DATA TO USE:

Content starts

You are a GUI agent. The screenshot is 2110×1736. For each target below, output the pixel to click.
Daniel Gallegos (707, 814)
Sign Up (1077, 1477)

Content ends
Content starts

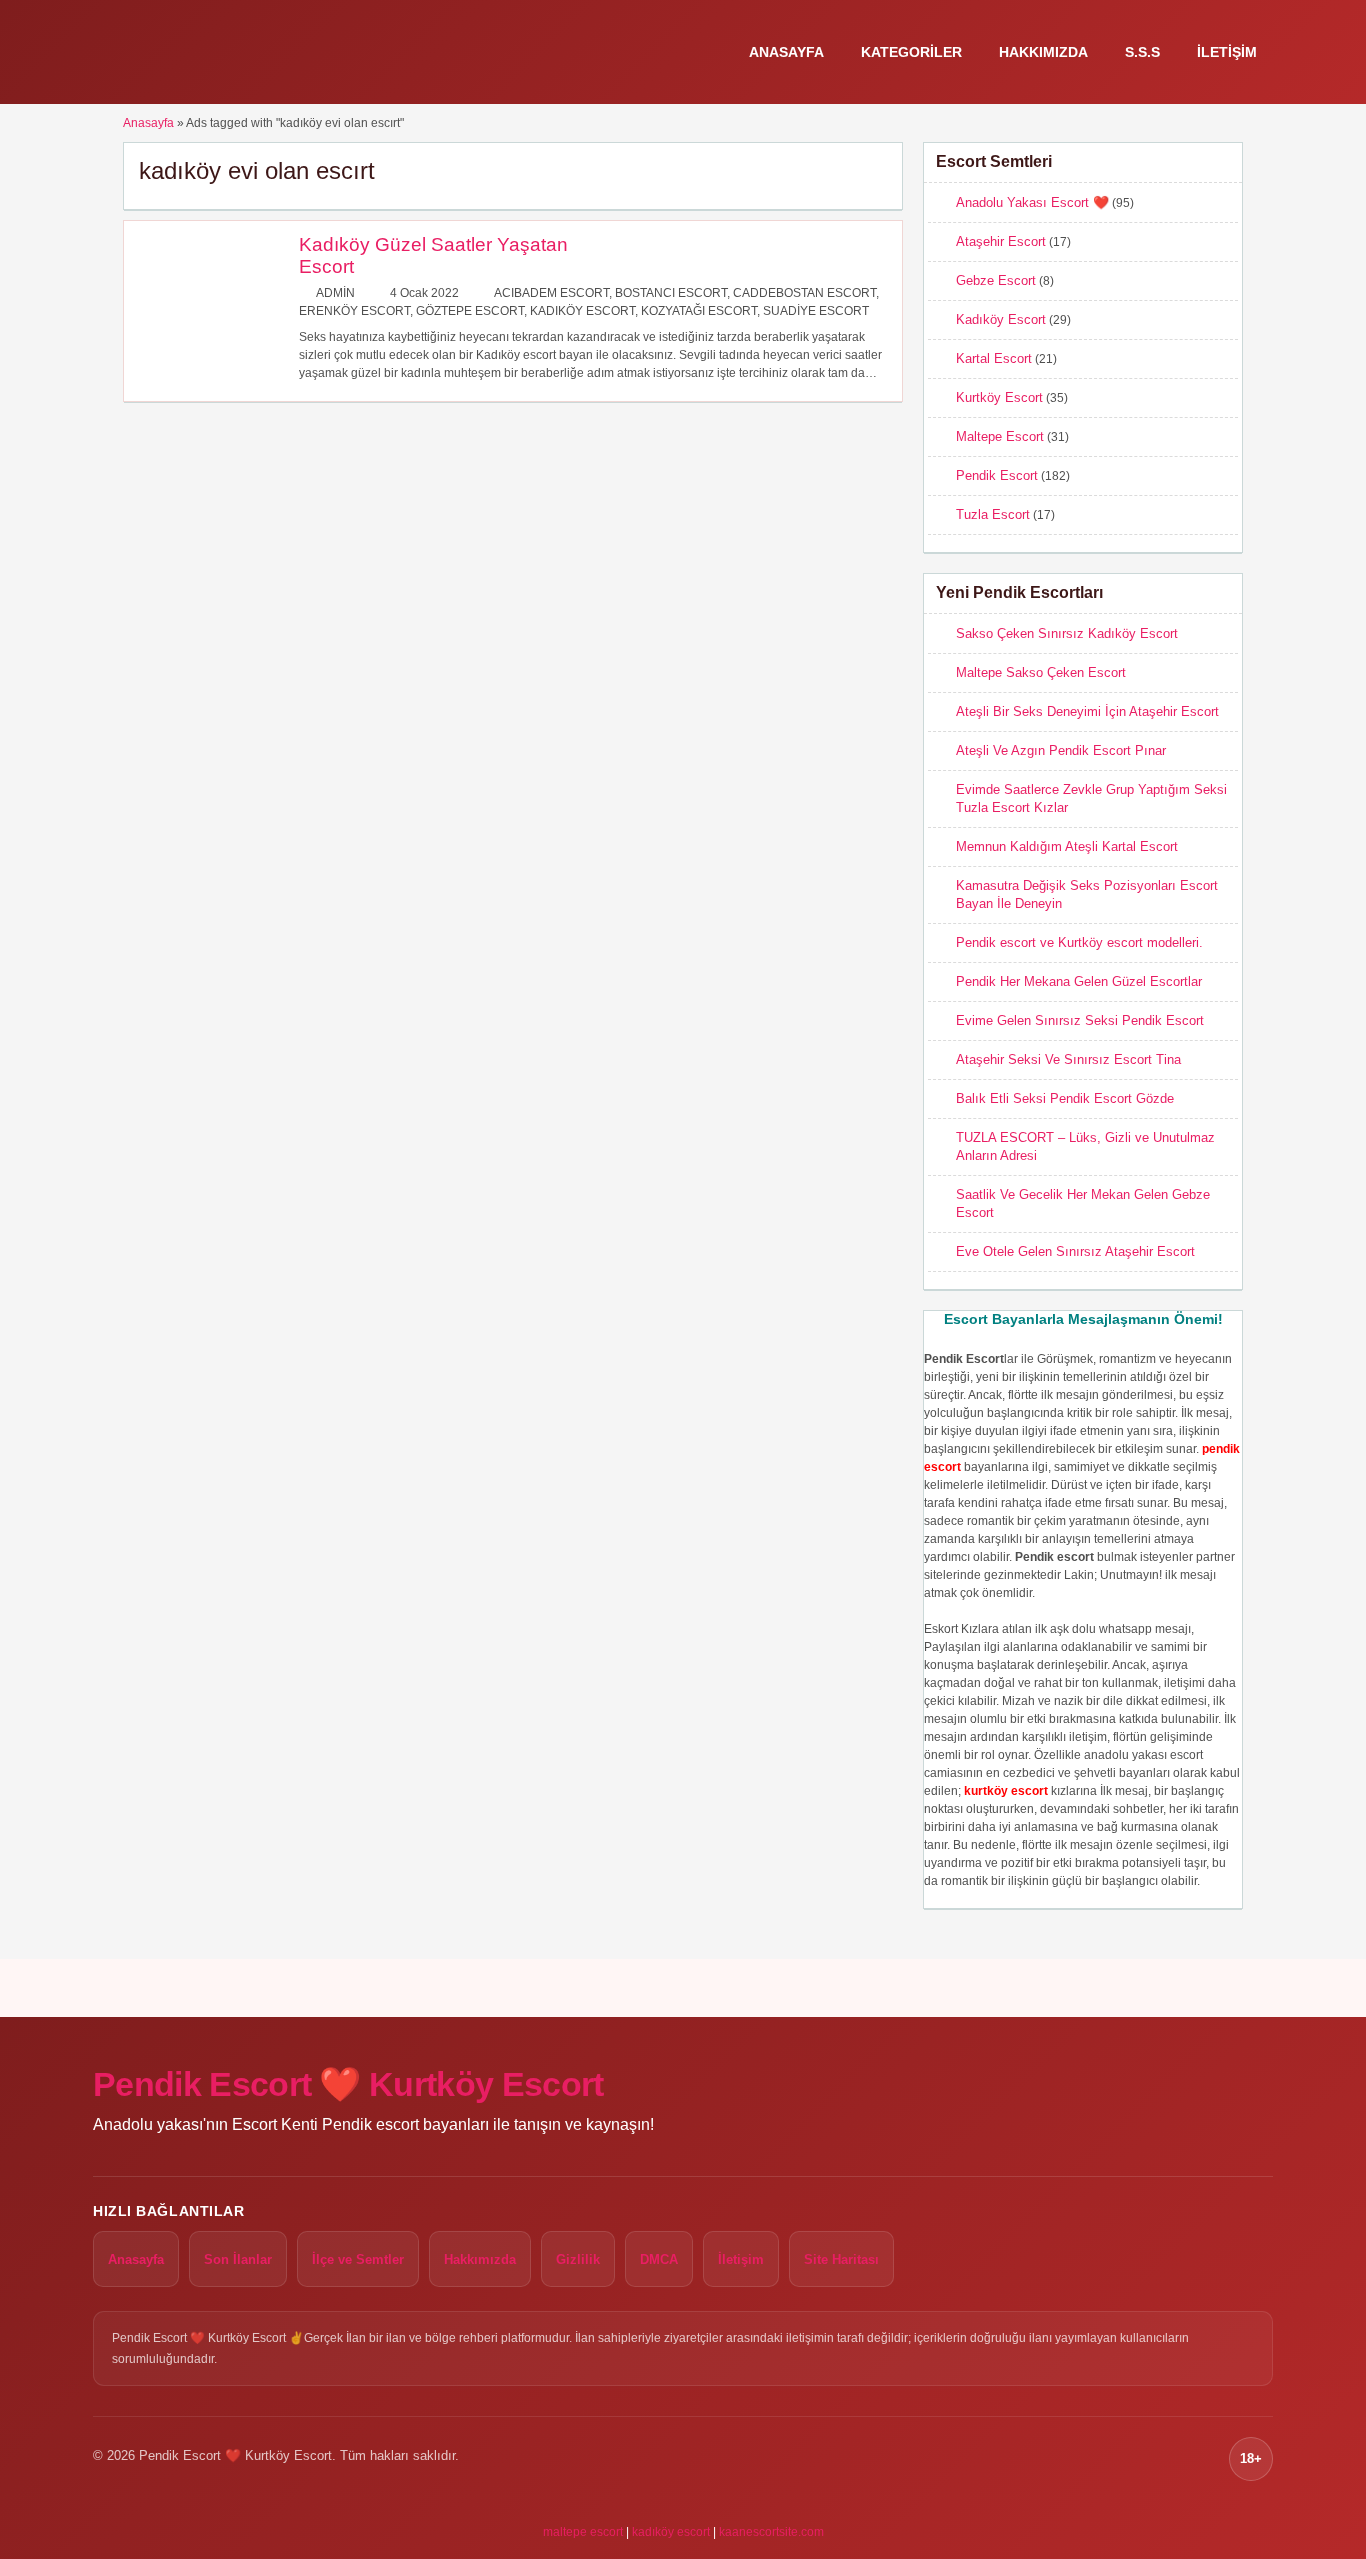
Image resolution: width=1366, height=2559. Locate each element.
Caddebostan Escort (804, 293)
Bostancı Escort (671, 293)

Content ends

From the entries above, print the lines beginning at the one with "You are a GUI" and stopping after the one with "Sign Up (1077, 1477)", exactly as written and with nothing else.

SOLUTION FOR THIS EXERCISE:
You are a GUI agent. The screenshot is 2110×1736. For each target below, output the pixel to click.
Daniel Gallegos (707, 814)
Sign Up (1077, 1477)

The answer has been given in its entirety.